Um dia após declarar que não se arrepende de ter mantido Álvaro Lins como chefe de polícia em seu governo, o ex-governador e candidato do PR ao Palácio Guanabara, Anthony Garotinho, disse ontem que está constrangido de receber o apoio de Lins à campanha. Condenado a 28 anos por formação de quadrilha quando ocupava a função no governo Garotinho, Lins estaria pedindo votos para o candidato do PR usando um aplicativo para celular.
“Claro (que me sinto constrangido). Ele está fazendo isso por iniciativa dele”, disse o candidato. “O Álvaro Lins falou que vai votar em mim. Pedir voto para mim. Que diferença isso faz? Que prestígio que ele tem?”
Também envolvido nas denúncias, o inspetor Fábio Menezes Leão declarou em mensagem de voz que, caso Garotinho se eleja, “vai acabar com essa palhaçada chamada UPP”. Garotinho nega que tenha a intenção, mas diz que as UPPs precisam de uma “remodelagem”.
Ele passou duas horas pedindo votos ontem na Cidade de Deus, onde fez carreata. O candidato afirmou que o governo atual “botou a polícia, mas tirou o que tinha de mais importante, que eram os programas sociais”. A comunidade, segundo ele, sofre sem os projetos sociais implementados em sua gestão, como o Jovens Pela Paz, o Cheque Cidadão e o Casa da Paz.
“Você pergunta qual a minha proposta para a Cidade de Deus? É tudo. Porque aqui não tem nada. A única coisa que tem aqui é UPP”, disse, com críticas também às deficiências do sistema de saneamento básico.
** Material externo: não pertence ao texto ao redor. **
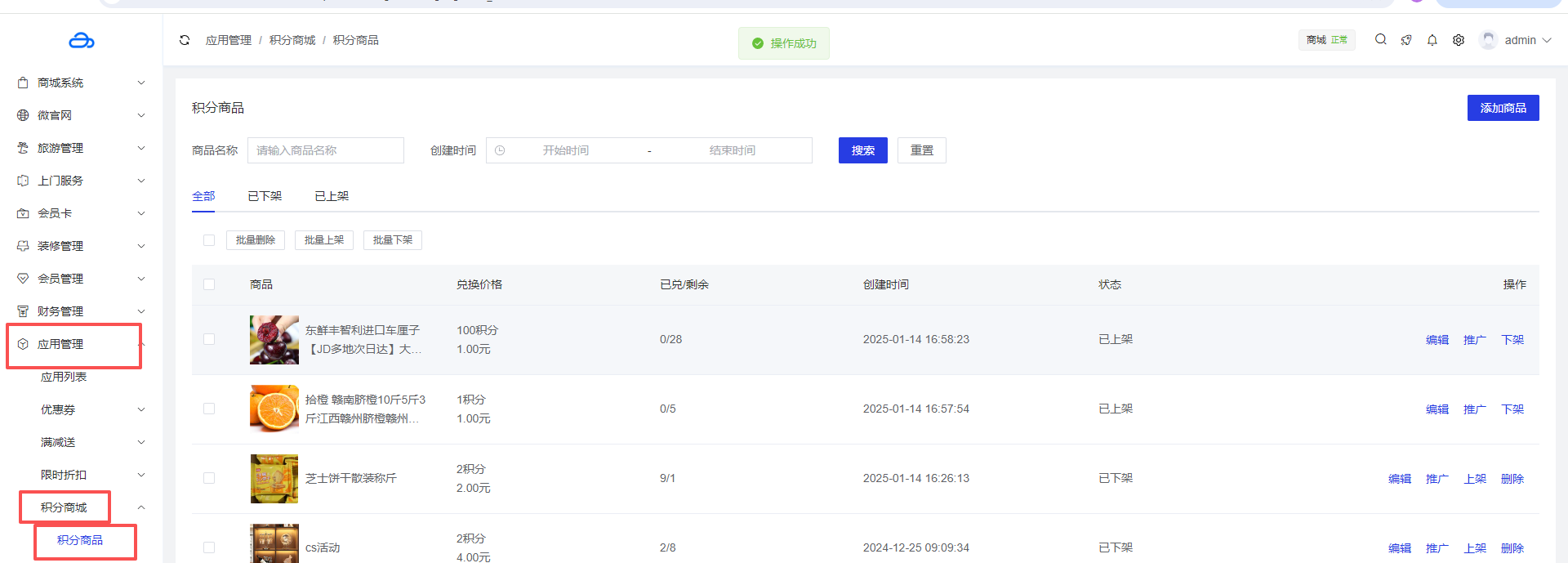Screen dimensions: 1568x563
Task: Click the cherry product thumbnail
Action: [x=274, y=339]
Durante o ato de campanha, fotógrafos e repórteres cinematográficos que estavam no carro à frente ao do candidato foram instruídos a abaixarem as máquinas ao passar por uma das localidades. O pedido partiu dos seguranças de Garotinho, que abriam caminho em motocicletas e teriam recebido a “recomendação” de moradores preocupados com uma possível reação de traficantes.
Perto de um contêiner da UPP, próximo à região conhecida como Karatê,foi registrado diversas pichações com ameaças a policiais militares. A assessoria da corporação informou, por nota, que a carreata de Garotinho foi acompanhada por uma viatura da PM e que nenhum incidente foi registrado. O comandante da unidade, Major Felipe Romeu, disse ter conhecimento das pichações, que seriam recentes, e que a prática não intimida o trabalho da polícia.
Diferentemente do ocorrido no início da semana, na campanha de Garotinho na Vila Aliança, em Bangu — que ainda não conta com UPP —, não foram vistos bandidos armados durante a passagem do político pela Cidade de Deus.